JACOPO RATINI intervista su “DORMIRE ABBRACCIATI”

Dopo essersi laureato in Psicologia, nel 2007, comincia l’attività di cantautore. Vince numerosi premi e festival nazionali di musica d’autore tra cui Musicultura, il Premio Lunezia, il Tour Music Fest e Sanremo Lab. Partecipa al Festival di Sanremo 2010 nella categoria nuove proposte. Tre dischi all’attivo, “Ho fatto i soldi facili”, “Disturbi di Personalità”, “Appunti sulla Felicità”; un libro di poesie e racconti “Se rinasco voglio essere Yoko Ono”, un’ audiofiaba “Il Pescatore di Sogni”. È ideatore del Salotto Bukowski (un reading-musicale tra teatro e canzone, in cui le poesie di Charles Bukowski s’incontrano a livello tematico con gli artisti che hanno reso grande la canzone d’autore italiana) e fondatore dell’etichetta musicale “Atmosferica Dischi”. Nel 2019 crea l’Accademia del Songwriting, un’accademia didattica (online) di corsi di scrittura creativa applicata al mondo della canzone. A gennaio del 2023 pubblica il singolo “Non sono più io”, accompagnato da un videoclip uscito in anteprima su Repubblica.it. Il 23 marzo esce il brano “Carta da parati” il cui videoclip illustrato è girato in piano sequenza con la fotocamera di un iPhone.

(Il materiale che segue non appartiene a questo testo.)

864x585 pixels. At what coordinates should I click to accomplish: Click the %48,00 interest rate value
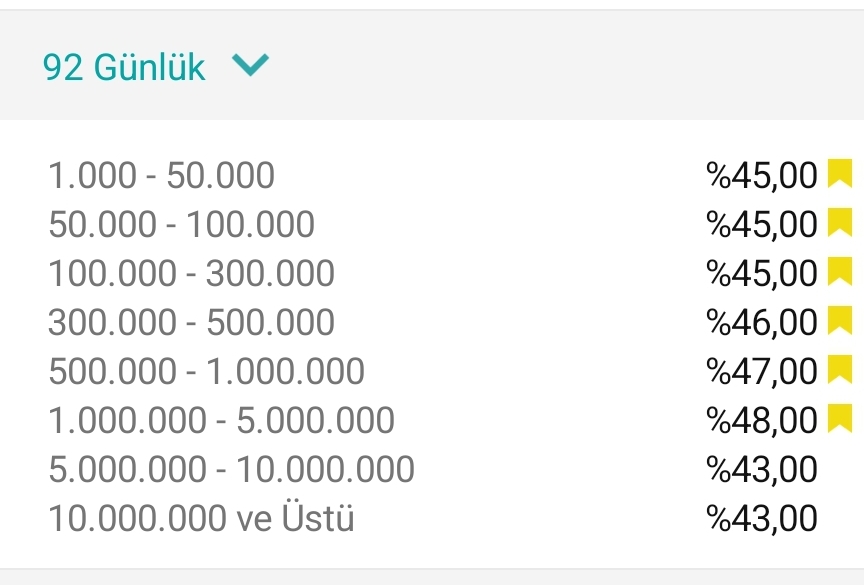[x=762, y=421]
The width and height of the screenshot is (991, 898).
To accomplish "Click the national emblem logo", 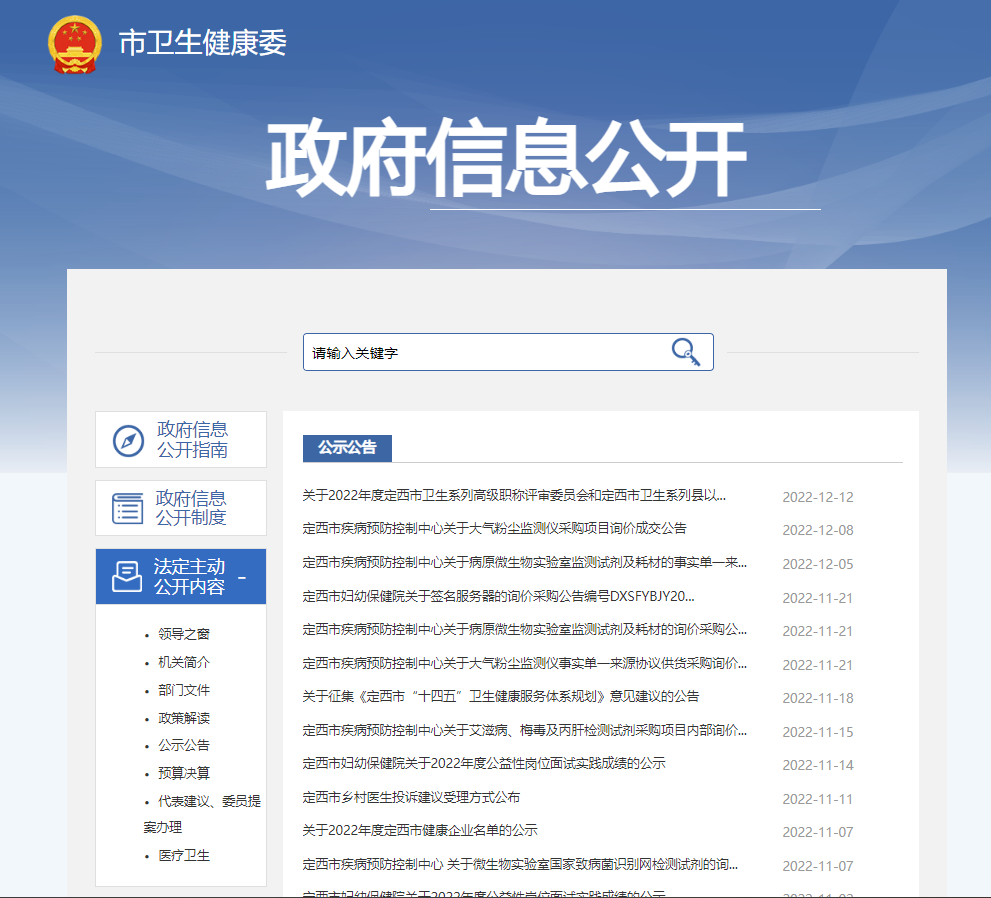I will pos(74,44).
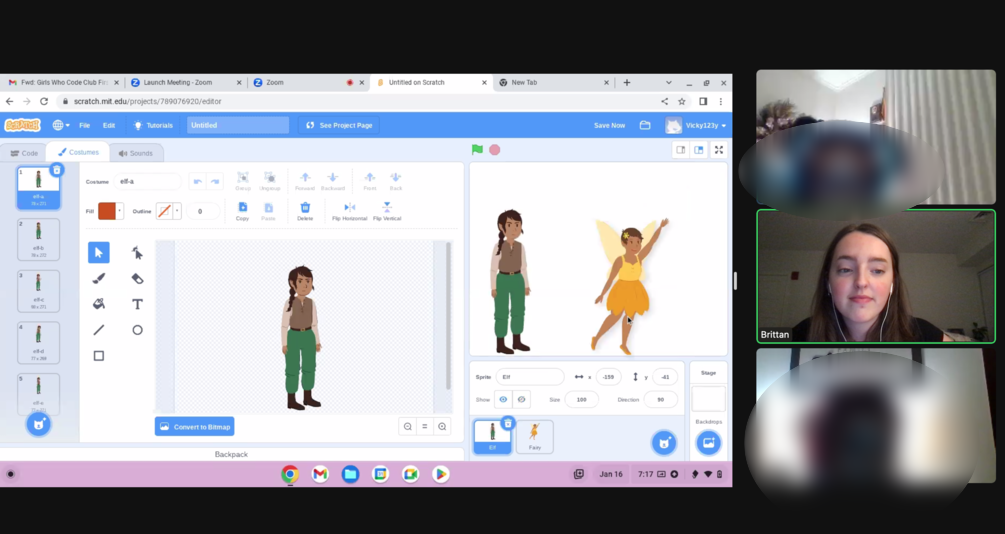The width and height of the screenshot is (1005, 534).
Task: Hide the sprite with crossed-eye toggle
Action: [x=521, y=399]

Ciao Jacopo benvenuto su TuttoRock!

Come stai? Accaldato ma decisamente bene 😊

Il 16 Giugno è uscito il tuo brano dal titolo “Dormire abbracciati” vuoi raccontarci un po’ la storia di questo singolo?
Questo singolo l’ho scritto nell’estate del 2017. Sono partito da un giro di accordi di chitarra sui quali ho cominciato a cantare una melodia e, dulcis in fundo, ho scritto il testo. È una di quelle canzoni fortunate che nascono in poche ore e le parole escono in modo spontaneo, come se fossero già pronte ad essere scelte, scritte e utilizzate.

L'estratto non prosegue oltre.